Carlo Stronzo di Contadino / 25.08.2022

“Wir haben uns absichtsvoll und ohne Not vollständig von anderen abhängig gemacht, vor allem von Russland, dessen Gaslieferungen erst die Illusion von der Möglichkeit einer „Energiewende“ mit Sonne und Wind erlaubt haben.” Sehr geehrte Frau Stephan, spätestens hier muss ich Ihnen widersprechen. Deutschland war noch nie und wird auch noch nie ein Rohstoff- oder Energielieferant sein oder werden. Wir haben uns durch unsere Ingenieursdienstleistungen und den Maschinenbau etc. diese Rohstoffe kaufen können. Damit waren wir immer von anderen Ländern abhängig, aber so etwas kann man mit vernünftigen Verträgen regeln, gerade mit Russland seit weit über 100 Jahren . Leider haben wir uns vom Ingenieursstand verabschiedet und produzieren nur noch Diplom-Sozial-Pädagogen und importieren Sozialfälle und Anspruchsdenkende. Das ist dumm gelaufen, die Dipl.-Sozial-Pädagogen braucht nämlich fast niemand und die Sozialfälle will niemand, der rational denken kann.

Klaus-Peter Buesing / 25.08.2022

“Wir” sind also nicht souverän weil “wir” nicht über eigene Energiequellen verfügen. Dann müssen “wir” also andere Möglichkeiten nutzen. Dazu gehört aber auch, dass man sich dann in Abhängigkeiten begibt. Um den “Laden”  also am Laufen zu halten kann man nicht auf eventuell andere Gesellschaftsformen o. politische Verhältnisse Rücksicht nehmen.

Boris Kotchoubey / 25.08.2022

Wie man das Scheindilemma “Autarkie oder Abhängigkeit” lösst, wusste noch der alte Bismarck: Man muss von Vielen ein bisschen abhängig sein, aber nie von einem Einzigen. It’s elementary, Watson - zumindest in der Theorie.
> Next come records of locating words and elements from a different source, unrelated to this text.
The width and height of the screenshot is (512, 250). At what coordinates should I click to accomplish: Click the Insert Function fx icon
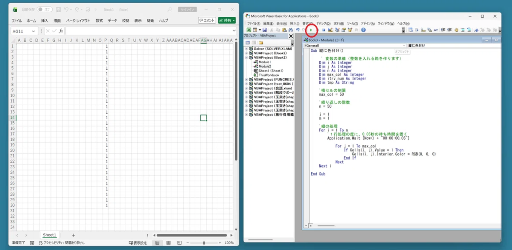click(x=61, y=31)
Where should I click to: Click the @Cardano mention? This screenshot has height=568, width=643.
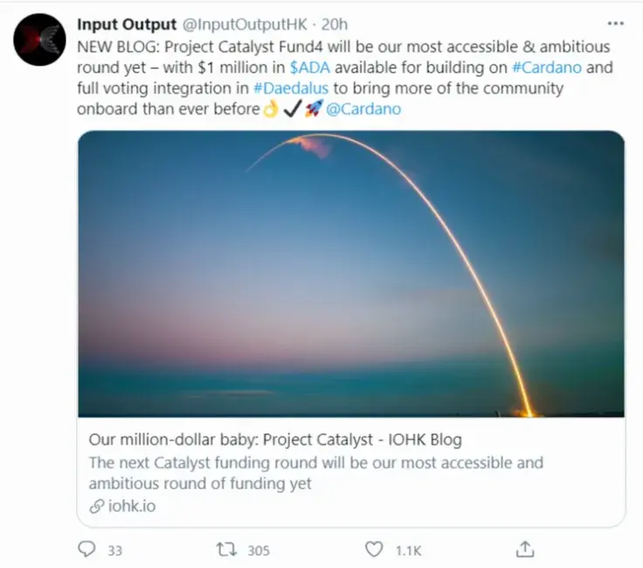363,109
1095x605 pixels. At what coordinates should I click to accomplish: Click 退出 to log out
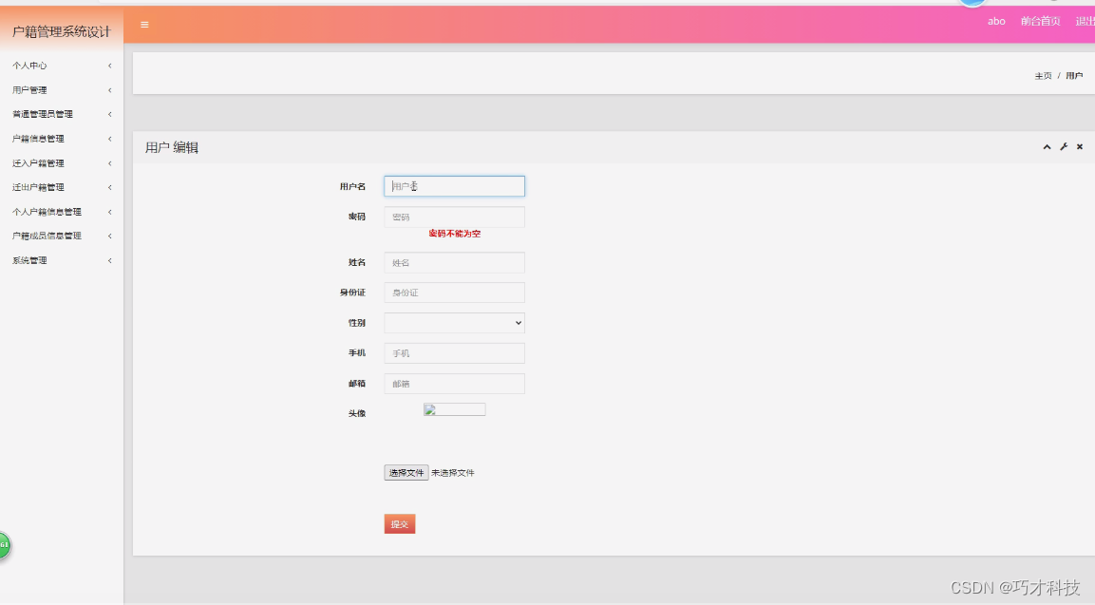(x=1085, y=21)

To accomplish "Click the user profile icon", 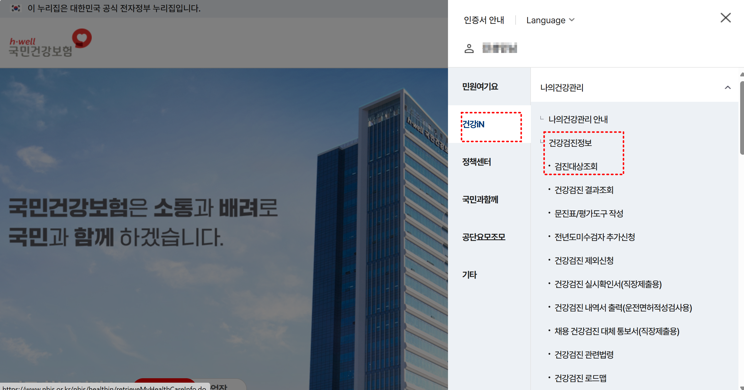I will tap(469, 49).
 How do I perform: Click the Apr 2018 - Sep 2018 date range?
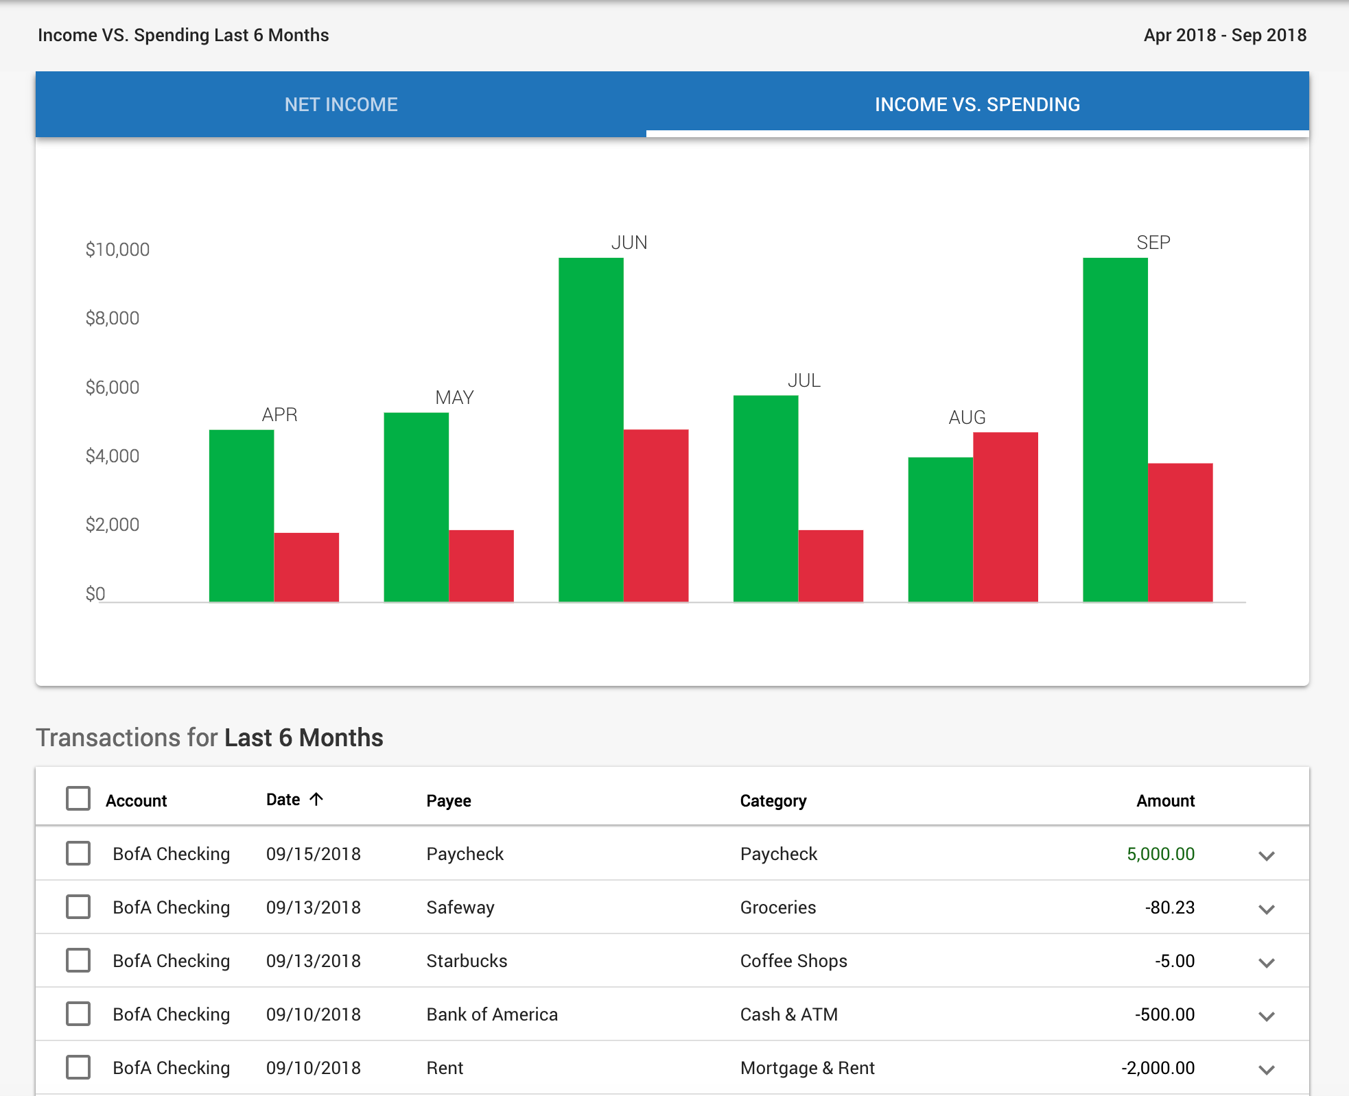(x=1225, y=35)
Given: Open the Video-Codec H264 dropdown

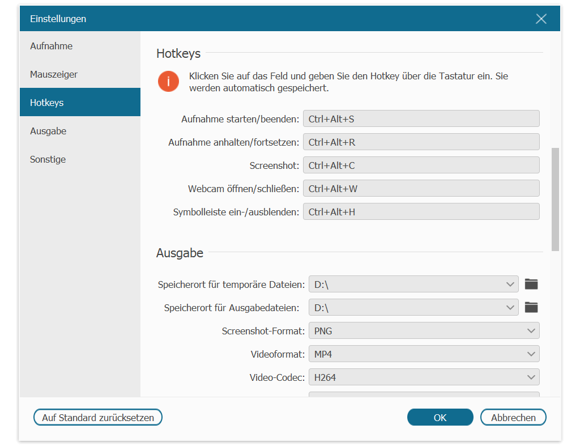Looking at the screenshot, I should (x=424, y=377).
Gerhard Schäfer / 25.08.2022

Im Nachgang zu meinem Kommentar: Der Artikel “Die Gefahren des freien Handels” aus Spektrum der Wissenschaft 1992 ist im Internet noch auffindbar. (Unter “Die Gefahren des freien Handels Spektrum der Wissenschaft” googlen!)

Christel Beltermann / 25.08.2022

Liebe Frau Stephan, seien es nun Dummheit, Opportunismus oder pure Absicht, um dieses Land zu marginalisieren. Eines sollte viel mehr in den Vordergrund gerückt werden: wenn die monetären Ressourcen erschöpft sind, kann D nichts mehr für die so sehr ‘bedürftigen’ EU-Staaten zahlen. Und die , die sich hierzulande monatlich 5-stellig am Steuergeld bedienen - wir wissen schon, wer das in erster Linie ist - können den Gürtel dann auch mal enger schnallen. Ich weiß, das sind Wunschträume. Zuvor bringen sie sich in Sicherheit, ganz fern oder wie einst die Helden vom Majakowskiring bzw. Wandlitz.